The President, Inspector General of Police Kale Kayihura and heads of other security organs like on all previous occasions, have promised full investigations and to bring the suspects to book. What is so far obvious is Kaweesi’s assassination was no ordinary village-murder.

While Ugandans have grown accustomed to promises of ‘full investigations” the President’s directive on CCTV cameras as a response not only to Kaweesi’s murder but the high levels of criminality everywhere you turn, generated mixed reactions particularly given the enormous budget commanded by the security sector, including police.

Finance ministry spokesperson Jim Mugunga, said the President’s directives must be implemented as soon as they are formally communicated.
“There will still be discussions on modalities of implementing them. We have in the past several years worked closely with the police...we shall find means,” Mr Mugunga said.

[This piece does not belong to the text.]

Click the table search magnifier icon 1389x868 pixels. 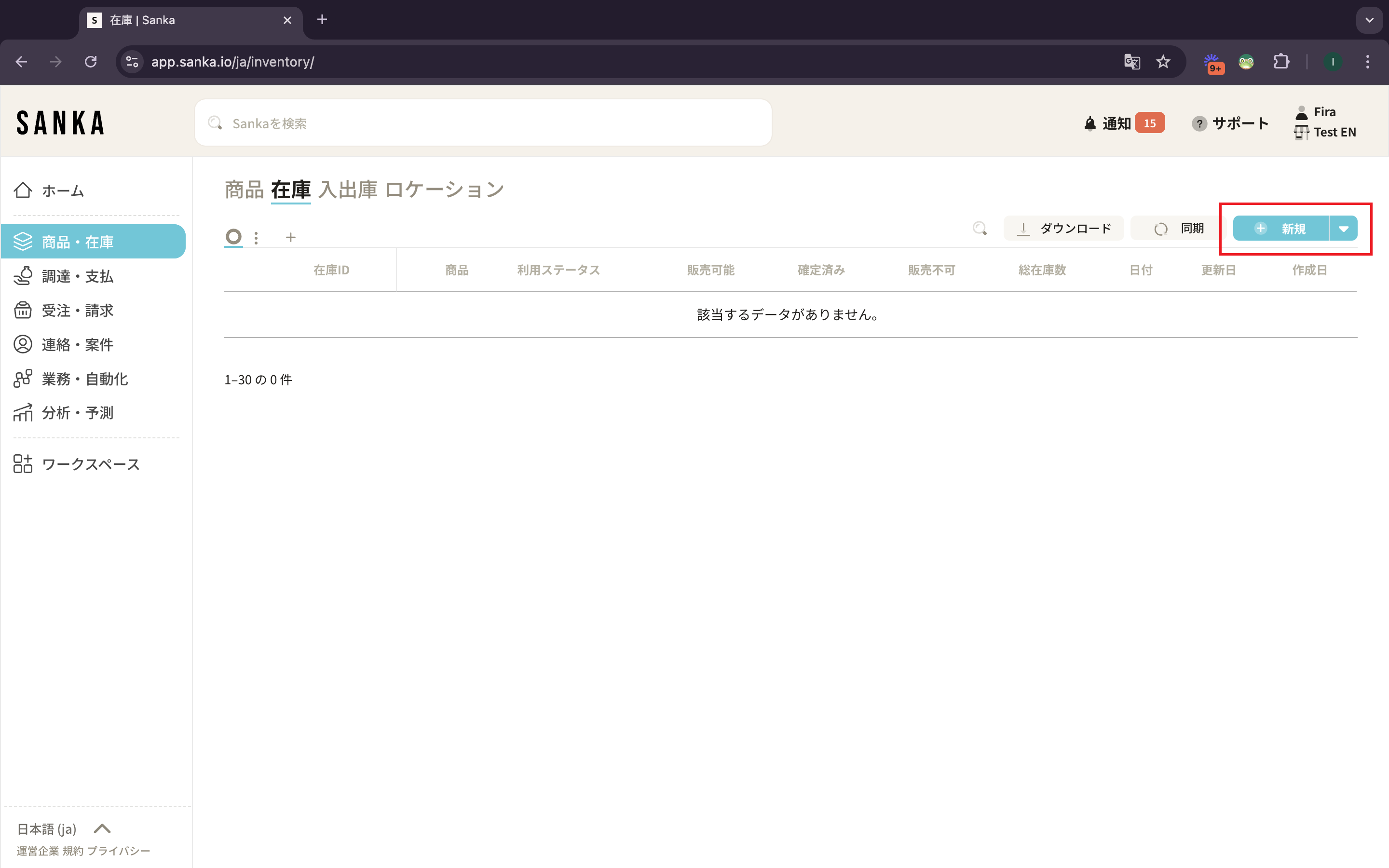pyautogui.click(x=980, y=229)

This newspaper reported late last year that the police Director of Research and Planning, Mr Edward Ochom, had been carrying out assessments countrywide to identify sites to locate the cameras—and markedly on all the city streets and nine major routes in Kampala Metropolitan Area.

Kampala Metropolitan Area covers Kampala, Mukono and Wakiso districts. While cameras can go a long away in helping police authorities and other security organs in dealing with crimes in the country, what is not clear is how far they can go in an environment where impunity is a daily routine, planned urbanisation is seemingly not a concern for authorities and almost every suburb is a hodgepodge of settlements.

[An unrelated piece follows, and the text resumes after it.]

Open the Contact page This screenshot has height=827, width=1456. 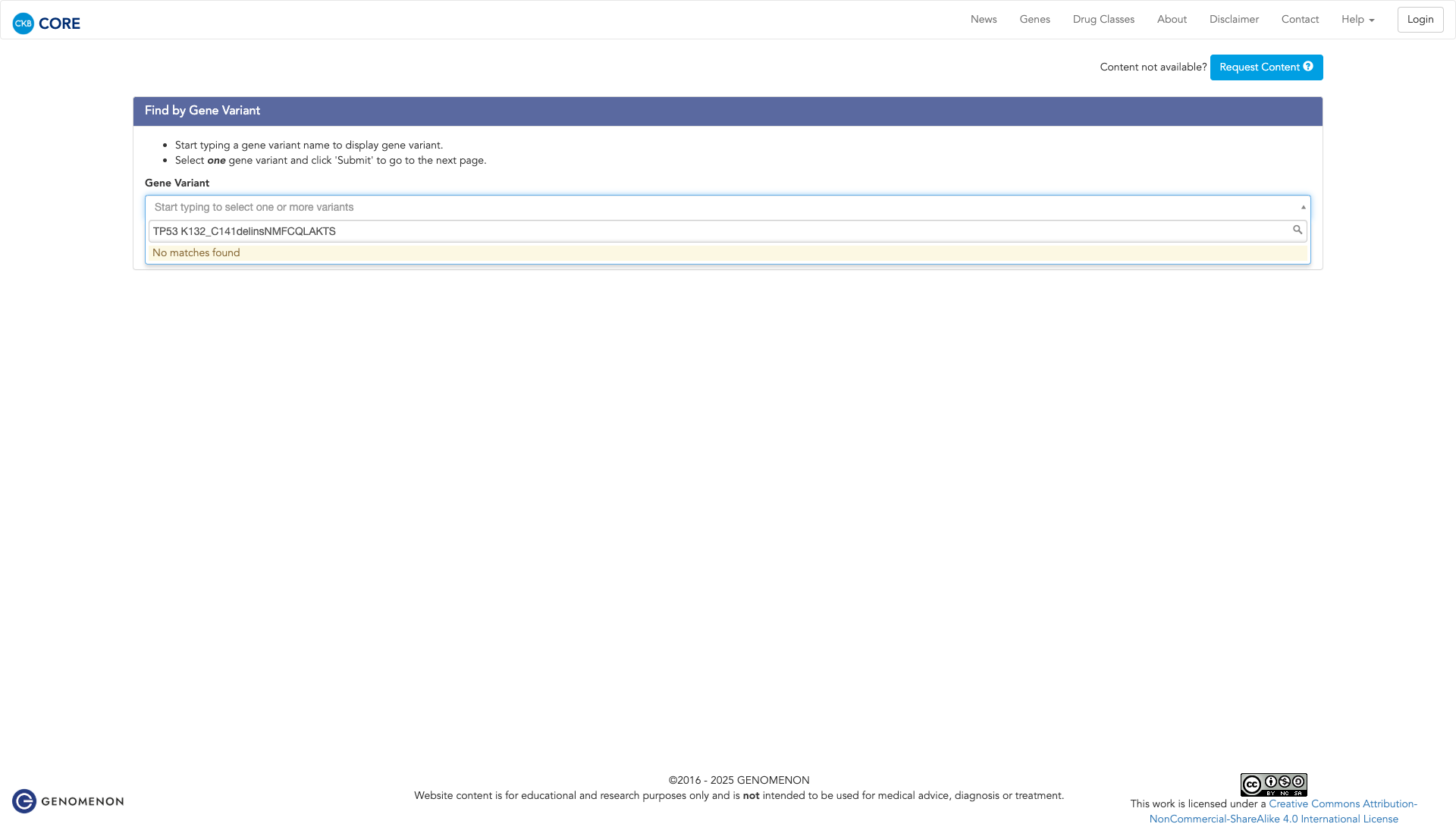click(x=1300, y=20)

This is to mention the unregulated boda boda [motorcycle] business, the recent efforts to do so by Kampala Capital City Authority (KCCA) suffered a stillbirth reportedly at the hands of their powerful owners.

Kaweesa’s assassination added to a pattern of unknown assailants riding on motorcycles, shooting their victims and ensuring they are dead before vanishing into thin air, which Security minister Lt Gen Henry Tumukunde described as a show of “fearlessness and confidence.”

The 2016 crime report by Flying Squad Unit showed that several high calibre guns among others SMGs and Micro Uzi made from Israel or Singapore were in the hands of criminals.

Similarly, recent police statistics showed that of the 4,500 murder cases committed during the last four years, less than 100 had been successfully investigated and culprits convicted, which startlingly goes beyond more than absence of cameras.

Sometime in 2013, the Internal Affairs ministry and police were said to be in talks with a Chinese firm to supply the cameras, a deal marred in some controversy. The cameras were to be backed by a database of the national identity card project, which was eventually jumpstarted by the late Gen Aronda Nyakairima.

Cameras help in the identification of suspects/crime perpetrators but do not prevent commission of crimes. A number of NGOs have reported break-ins into their offices and property stolen and luckily, some had CCTV cameras on their premises, provided footage to police but no suspect has ever been brought into custody.